ST. LOUIS—An avid angler accused of cheating in a bass fishing tournament last month is finding that fellow fishermen aren't forgiving his transgression.
Gary Lee Jones, 60, of Poplar Bluff, faces a felony count of theft by deception. Just as painfully, perhaps, he faces the ire of his fishermen friends.
"What he did, he did to every fisherman. It's like a brotherhood," said Skeeter Law, owner of a boat shop frequented by Jones. "He's done lost any kind of trust that he had."
Those who know Jones say he was good enough to compete in tournaments.
Fishing is a serious part of life around Lake Wappapello, about 150 miles south of St. Louis.
Competitive fishing — a race to see who brings in the greatest total weight of fish — brings big cash prizes.
Cheating isn't new to the sport. Fishermen have been caught using frozen fish, fish hidden in secret compartments, fish tied to hidden lines.
Tournaments use lie detectors to ask winners whether their catches were made that day. Jones took a lie-detector test at a competition two years ago after placing second, and passed. There were rumors he cheated, but his friends stood up for him, the St. Louis Post-Dispatch reported.
Last month, a fisherman and his son told police they had seen Jones on the lake on April 28, the day before the 2007 Angler's Choice/Bass Quest Tournament.
Jones spent his time next to a floating duck blind, raising officers' suspicions.
State conservation agent Mic Plunkett and a state water patrol officer found two live bass with red nylon cords looped through their mouths and tied to the duck blind, Plunkett said. They marked the fish by punching a tiny hole in one fin on each bass.

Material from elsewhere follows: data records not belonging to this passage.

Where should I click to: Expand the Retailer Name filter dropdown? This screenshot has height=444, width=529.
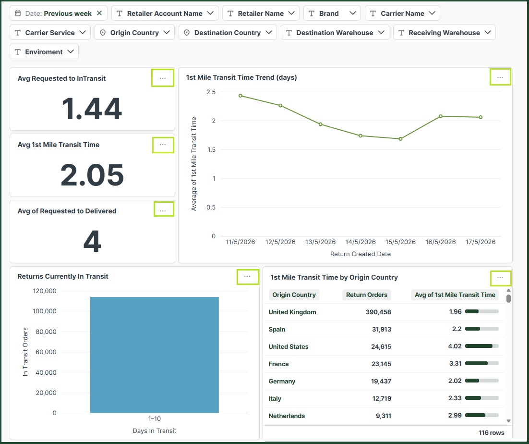point(261,13)
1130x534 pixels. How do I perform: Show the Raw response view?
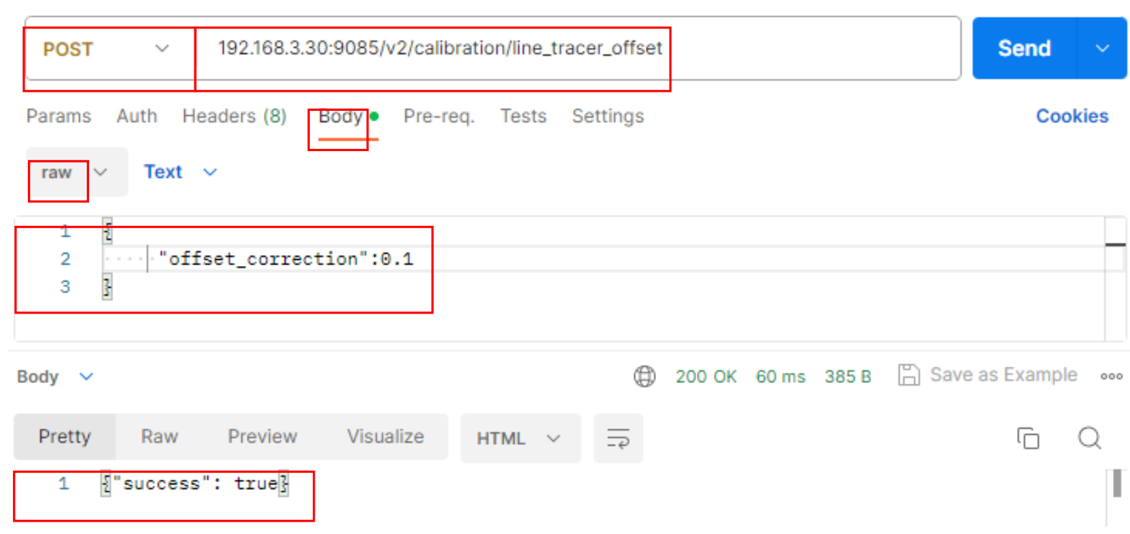click(x=159, y=437)
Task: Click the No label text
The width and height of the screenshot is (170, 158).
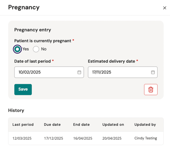Action: tap(44, 49)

The next day, as 38 boats pushed off into Lake Wappapello, Jones headed for the duck blind cove in his boat and waited until the other competitors had cleared out, authorities said.
Plunkett and a water patrol officer, dressed in camouflage, waited on shore about 60 feet away. Plunkett lay behind a log with a video camera — also camouflaged —poking over the top.
They watched as Jones reached into the water, pulled up the bass, cut the line and placed the fish in his boat's aerated holding tank, according to Plunkett.
At the official weigh-in that afternoon, Jones turned in four bass for a total of 11.55 pounds _ to win second place. He also had a single five-pound fish to take third in the Biggest Bass category. Jones was awarded a silver trophy plaque and his check for $886. Organizers snapped his photo while authorities inspected Jones' catch. They found the marked fish.
As Jones accepted congratulations, he was placed under arrest. Word of the undercover operation quickly spilled through the crowd. Applause broke out. Several fishermen shook the officers' hands.
"I've never had that large of a crowd be that enthusiastic about someone getting arrested," said Jeff Johnson of the water patrol. "That was something different."
Jones is no longer welcome at boat shops and other dealers he used to frequent. "I hate to say it, but he's been blackballed," Law said.
Jones goes on trial July 17, and faces two to seven years in prison.
"I wish he'd come in one more time," Law said, "so I could tell him — I wouldn't be hateful — but to tell him he let his friends down."